Here we wrap a minimal example script into a CWL document. We use a python script (heatmap.py), that creates a heatmap file (heatmap.svg) based on an input table containing sugar abundance assay data (sugar_result.csv). Wrappig the script in CWL makes it reusable in another ARC to generate the same type of heatmap based on another input table. For more details, checkout the introduction to CWL.

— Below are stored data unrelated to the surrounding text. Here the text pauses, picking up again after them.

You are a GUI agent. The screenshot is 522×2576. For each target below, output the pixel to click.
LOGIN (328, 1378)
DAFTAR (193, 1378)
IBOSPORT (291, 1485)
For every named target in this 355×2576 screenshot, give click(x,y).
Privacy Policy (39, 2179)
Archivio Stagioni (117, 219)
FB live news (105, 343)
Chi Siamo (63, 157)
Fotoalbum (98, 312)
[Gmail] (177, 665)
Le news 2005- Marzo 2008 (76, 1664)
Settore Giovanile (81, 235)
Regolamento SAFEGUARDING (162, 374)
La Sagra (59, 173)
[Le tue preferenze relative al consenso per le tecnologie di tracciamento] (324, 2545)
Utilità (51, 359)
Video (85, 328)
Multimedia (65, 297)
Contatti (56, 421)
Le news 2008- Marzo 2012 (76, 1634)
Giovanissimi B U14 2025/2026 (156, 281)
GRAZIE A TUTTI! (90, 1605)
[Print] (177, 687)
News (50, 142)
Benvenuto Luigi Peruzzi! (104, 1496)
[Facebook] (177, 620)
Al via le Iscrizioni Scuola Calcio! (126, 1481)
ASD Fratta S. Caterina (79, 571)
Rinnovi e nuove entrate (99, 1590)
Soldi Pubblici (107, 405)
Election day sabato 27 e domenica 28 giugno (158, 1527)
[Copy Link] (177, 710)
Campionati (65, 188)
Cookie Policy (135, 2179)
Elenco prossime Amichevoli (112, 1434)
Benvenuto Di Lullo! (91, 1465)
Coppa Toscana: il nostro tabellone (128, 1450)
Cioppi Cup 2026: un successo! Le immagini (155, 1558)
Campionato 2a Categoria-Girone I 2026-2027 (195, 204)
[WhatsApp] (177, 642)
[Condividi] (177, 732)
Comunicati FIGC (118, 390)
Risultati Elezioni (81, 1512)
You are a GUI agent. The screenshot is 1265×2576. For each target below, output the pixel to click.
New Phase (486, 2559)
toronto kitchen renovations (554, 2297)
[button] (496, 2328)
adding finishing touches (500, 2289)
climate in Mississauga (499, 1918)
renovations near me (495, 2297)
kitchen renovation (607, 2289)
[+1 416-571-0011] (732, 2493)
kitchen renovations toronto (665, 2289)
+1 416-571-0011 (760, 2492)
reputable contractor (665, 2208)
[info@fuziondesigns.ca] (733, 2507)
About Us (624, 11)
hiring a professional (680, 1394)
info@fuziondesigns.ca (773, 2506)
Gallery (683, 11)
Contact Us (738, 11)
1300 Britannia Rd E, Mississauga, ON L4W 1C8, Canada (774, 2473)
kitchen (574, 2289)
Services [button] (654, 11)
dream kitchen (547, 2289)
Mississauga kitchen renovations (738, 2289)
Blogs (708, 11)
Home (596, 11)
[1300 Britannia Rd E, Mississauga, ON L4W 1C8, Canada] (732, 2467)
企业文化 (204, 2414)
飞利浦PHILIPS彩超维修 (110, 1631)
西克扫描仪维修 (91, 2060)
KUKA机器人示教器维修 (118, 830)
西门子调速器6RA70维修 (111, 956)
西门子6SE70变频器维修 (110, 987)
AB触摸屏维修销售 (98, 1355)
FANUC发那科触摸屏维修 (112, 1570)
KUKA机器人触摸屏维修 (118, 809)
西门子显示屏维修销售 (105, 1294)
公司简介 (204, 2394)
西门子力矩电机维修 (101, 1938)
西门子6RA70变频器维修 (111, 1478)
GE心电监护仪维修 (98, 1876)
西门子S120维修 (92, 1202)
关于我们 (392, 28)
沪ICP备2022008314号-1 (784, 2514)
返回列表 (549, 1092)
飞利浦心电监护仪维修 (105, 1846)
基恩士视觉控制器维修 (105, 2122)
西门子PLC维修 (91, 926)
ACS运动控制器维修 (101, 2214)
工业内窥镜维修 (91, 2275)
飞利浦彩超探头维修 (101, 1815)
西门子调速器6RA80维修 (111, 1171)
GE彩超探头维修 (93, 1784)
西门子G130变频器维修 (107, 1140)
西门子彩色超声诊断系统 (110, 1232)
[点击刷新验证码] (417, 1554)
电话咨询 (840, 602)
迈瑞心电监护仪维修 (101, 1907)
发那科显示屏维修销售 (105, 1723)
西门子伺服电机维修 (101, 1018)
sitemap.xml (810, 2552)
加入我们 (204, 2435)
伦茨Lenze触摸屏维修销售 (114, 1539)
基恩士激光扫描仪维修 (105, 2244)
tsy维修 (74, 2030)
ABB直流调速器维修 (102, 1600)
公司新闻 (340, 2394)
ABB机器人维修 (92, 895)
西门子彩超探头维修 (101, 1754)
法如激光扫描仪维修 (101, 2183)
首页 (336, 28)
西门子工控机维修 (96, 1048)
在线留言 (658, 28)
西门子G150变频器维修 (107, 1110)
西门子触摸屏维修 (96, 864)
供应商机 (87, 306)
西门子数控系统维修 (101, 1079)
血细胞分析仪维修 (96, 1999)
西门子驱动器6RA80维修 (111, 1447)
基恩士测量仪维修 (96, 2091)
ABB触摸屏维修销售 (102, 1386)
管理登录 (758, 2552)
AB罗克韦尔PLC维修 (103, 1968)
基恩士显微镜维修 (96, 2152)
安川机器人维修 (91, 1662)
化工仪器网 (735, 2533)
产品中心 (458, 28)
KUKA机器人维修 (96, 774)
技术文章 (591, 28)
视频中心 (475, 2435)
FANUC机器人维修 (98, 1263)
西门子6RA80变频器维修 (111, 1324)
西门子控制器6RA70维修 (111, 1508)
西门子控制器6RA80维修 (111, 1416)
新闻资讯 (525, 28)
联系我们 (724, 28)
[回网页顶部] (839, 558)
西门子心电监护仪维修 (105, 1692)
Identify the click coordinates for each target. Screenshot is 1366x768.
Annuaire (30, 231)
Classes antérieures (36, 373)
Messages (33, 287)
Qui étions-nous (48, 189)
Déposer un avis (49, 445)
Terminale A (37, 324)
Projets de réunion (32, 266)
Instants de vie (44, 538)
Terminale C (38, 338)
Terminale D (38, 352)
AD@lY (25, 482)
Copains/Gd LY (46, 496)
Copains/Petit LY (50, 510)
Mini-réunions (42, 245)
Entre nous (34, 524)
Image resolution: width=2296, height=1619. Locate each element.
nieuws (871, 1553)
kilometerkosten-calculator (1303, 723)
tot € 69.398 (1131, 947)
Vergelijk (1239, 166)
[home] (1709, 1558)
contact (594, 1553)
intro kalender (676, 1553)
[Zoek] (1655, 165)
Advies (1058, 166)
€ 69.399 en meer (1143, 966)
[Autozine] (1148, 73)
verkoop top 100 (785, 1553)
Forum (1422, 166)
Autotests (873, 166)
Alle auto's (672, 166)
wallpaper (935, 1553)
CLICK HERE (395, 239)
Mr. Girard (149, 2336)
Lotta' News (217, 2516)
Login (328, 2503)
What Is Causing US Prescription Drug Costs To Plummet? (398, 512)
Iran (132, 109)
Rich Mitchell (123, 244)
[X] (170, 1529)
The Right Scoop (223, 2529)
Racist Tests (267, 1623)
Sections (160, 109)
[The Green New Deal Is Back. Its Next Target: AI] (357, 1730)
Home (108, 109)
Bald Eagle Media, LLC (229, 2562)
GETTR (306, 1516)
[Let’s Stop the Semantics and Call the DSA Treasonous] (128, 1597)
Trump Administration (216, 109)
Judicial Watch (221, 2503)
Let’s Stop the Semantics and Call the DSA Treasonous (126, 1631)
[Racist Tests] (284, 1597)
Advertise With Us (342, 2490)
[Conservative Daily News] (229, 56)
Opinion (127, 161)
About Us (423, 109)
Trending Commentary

Isolate run parameters and workflow

We add the following files to the ARC. You can download the files here.

import pandas as pd
import plotly.express as px
import sys

# Read command line arguments
MeasurementTableCSV=sys.argv[1]
FigureFileName=sys.argv[2]

# Read the CSV file
data = pd.read_csv(MeasurementTableCSV, index_col=0, on_bad_lines='skip')

# Create a heatmap
fig = px.imshow(data,
                labels=dict(x="Columns", y="Rows", color="Value"),
                x=data.columns,
                y=data.index)

# Save heatmap to file
fig.write_image(FigureFileName + ".svg")

#!/usr/bin/env cwl-runner

cwlVersion: v1.2
class: CommandLineTool
requirements:
  - class: InitialWorkDirRequirement
    listing:
      - entryname: heatmap.py
        entry:
          $include: heatmap.py
  - class: NetworkAccess
    networkAccess: true
baseCommand: [python3, heatmap.py]
inputs:
  MeasurementTableCSV:
    type: File
    inputBinding:
      position: 1
  FigureFileName:
    type: string
    inputBinding:
      position: 2

outputs:
  heatmapfile:
    type: File
    outputBinding:
      glob: "*.svg"

# Small Python runtime as image
FROM python:3.9-slim

# Install python dependencies
RUN pip install --no-cache-dir pandas==2.2.3 plotly==6.0.1 kaleido==0.2.1

#!/usr/bin/env cwl-runner
cwlVersion: v1.2
class: Workflow

inputs:
  MeasurementTableCSV: File
  FigureFileName: string

steps:
  heatmap:
    run: ../../workflows/heatmap/workflow.cwl
    in:
      MeasurementTableCSV: MeasurementTableCSV
      FigureFileName: FigureFileName
    out: [ heatmapfile ]

outputs:
  output:
    type: File
    outputSource: heatmap/heatmapfile

MeasurementTableCSV:
    class: File
    path: ../../assays/SugarMeasurement/dataset/sugar_result.csv
FigureFileName: heatmap

Briefly summarized,

the heatmap.py is the example data analysis script, which creates a heatmap based on a CSV table input
the workflow.cwl is a CWL document that incorporates the heatmap.py
- It requires two inputs
  1. MeasurementTableCSV: the file name of the CSV table
  2. FigureFileName: how the user wants to name the output file
- And it generates one output: an .svg file named according to FigureFileName
the Dockerfile handles the software dependencies
- here: Python and the python packages pandas, plotly, kaleido (including specific versions)
the run.cwl connects the inputs to the workflow steps to be run
- in this example only a single step heatmap/workflow.cwl is being run
the run.yml provides the required input parameters for run.cwl
- the relative path to the CSV table input: sugar_result.csv
- the desired file name: e.g. heatmap

Loading diagram...

Source

flowchart LR

subgraph "workflow.cwl"
  py@{ shape: doc, label: "heatmap.py"}
  dk@{ shape: doc, label: "Dockerfile" }
end

run.yml --o run.cwl
workflow.cwl --o run.cwl
run.cwl --> heatmap.svg

sugar_result.csv -.- run.yml

Using the workflow in your ARC

Open the ARC
Add a folder “heatmap” to workflows
- Import workflow.cwl into workflows/heatmap
- Import heatmap.py into workflows/heatmap
- Import Dockerfile into workflows/heatmap
Add a folder “heatmap-run” to runs
- Import run.cwl into runs/heatmap-run
- Import run.yml into runs/heatmap-run

The ARC should now look like this:

Directoryassays
- DirectorySugarMeasurement
  - Directorydataset
    sugar_result.csv
  - …
isa.investigation.xlsx
Directoryruns
- Directoryheatmap-run
  - run.cwl
  - run.yml
studies
…
Directoryworkflows
- Directoryheatmap
  - Dockerfile
  - heatmap.py
  - workflow.cwl

In the ARC, navigate to the heatmap-run folder:
Terminal window
```
cd runs/heatmap-run
```
Use the cwltool to run the workflow:
Terminal window
```
cwltool run.cwl run.yml
```
This requires that cwltool and Docker are installed on your system.